“Exposure” by Wilfred Owen was written just before the end of the First World War. Owen wrote this just before he sadly died within the closing weeks of the war.
In the poem, Owen looks into the idea of extreme weather conditions being more harmful and powerful than the actual enemy. Owen created eight very intricate and detailed, rhyming verses, each of which manages to make us feel the pain and sadness the soldiers are facing – in what we think ate the trenches.
Owen begins the poem with some very strong and powerful imagery. He shows us straight away how bad the weather conditions are, their “brains ache”, the cold is incisive, deep inside their bodies. He then goes on to personify the wind by saying how “merciless” the wind from the east is. The wind seems to be intentionally wounding them, “knive us”. We already feel like we are involved in the suffering, as Owen uses the first person, involving himself, us and others. The men in the trenches are afraid of the silence, and seem distant from the action of the war. Their sentries are “nervous”, “curious” and thus, “nothing happens”. This last expression is reverberated throughout most of the other verses, and pronounces the pointlessness of the being.

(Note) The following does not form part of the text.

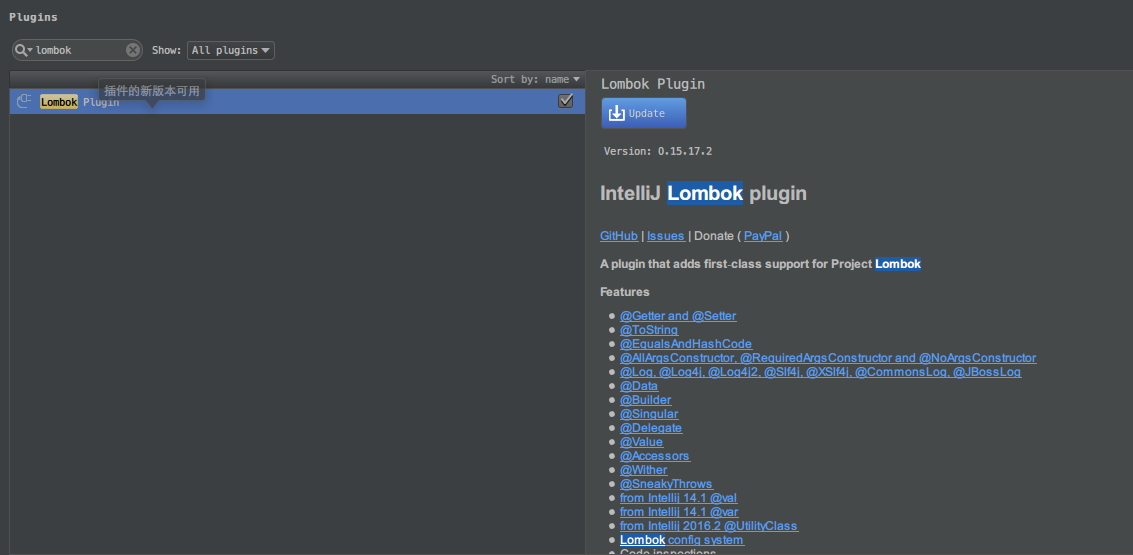Open the @EqualsAndHashCode link
Image resolution: width=1133 pixels, height=555 pixels.
click(x=685, y=344)
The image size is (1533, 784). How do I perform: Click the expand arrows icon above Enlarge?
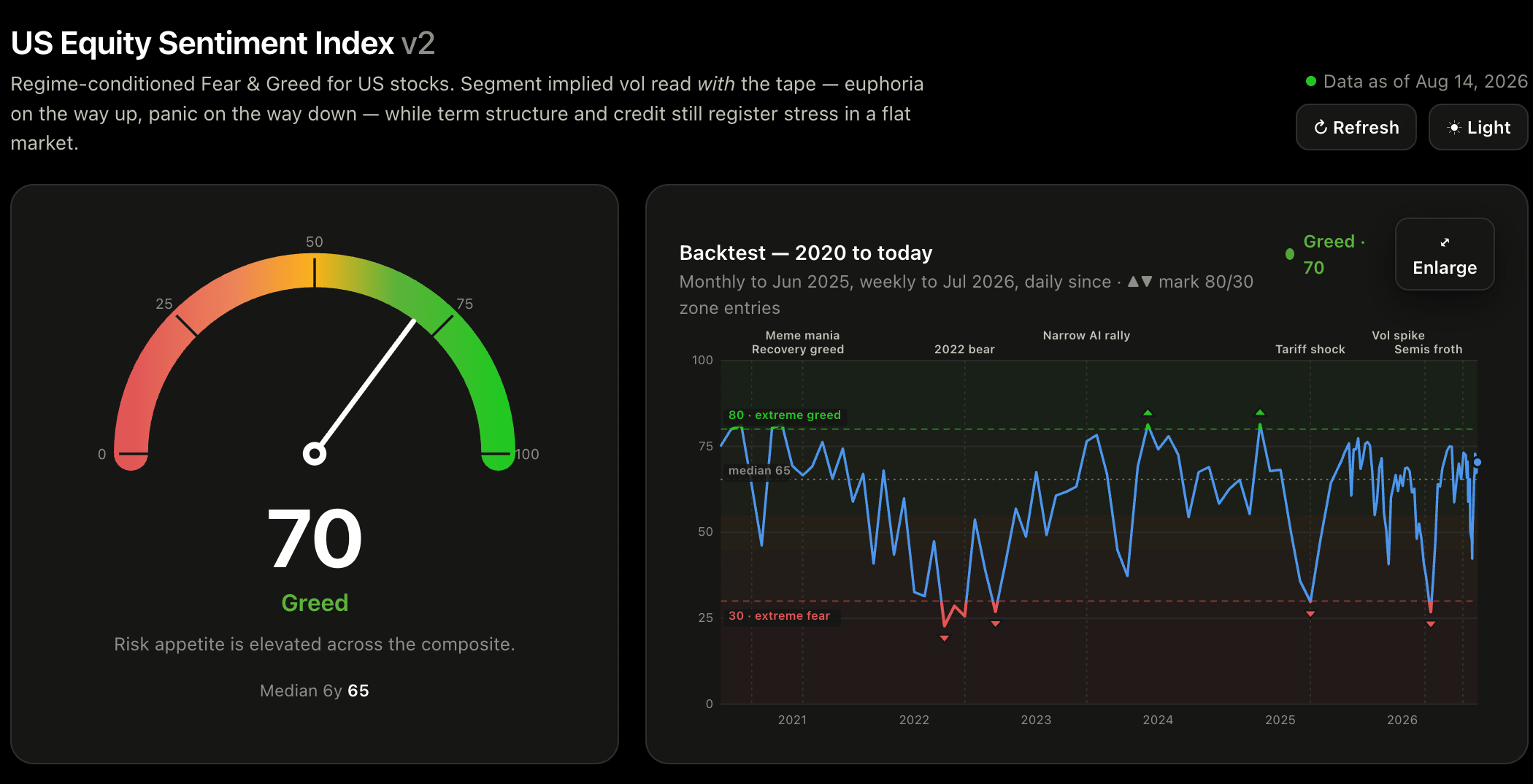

He continues to personify the wind by describing it as “mad gusts tugging on the wire” he then goes on comparing the barbed wire to “bramble bushes”, and how it seems to capture the dying soldiers. He then, again, makes clear that the war is distant “northward” and “flickering gunnery rumbles”. And then asks a depressing, “what are we doing here?”
Owen continues to use personification to suggest the time of day by saying that the dawn is bringing up an army of grey snow clouds to attack the “shivering rank of grey.” A strong use of onomatopoeia is then used:
“sudden, successive flights of bullets streak the silence”
This phrase may suggest a sudden blurt of action, and the idea of contrast from the previous verses.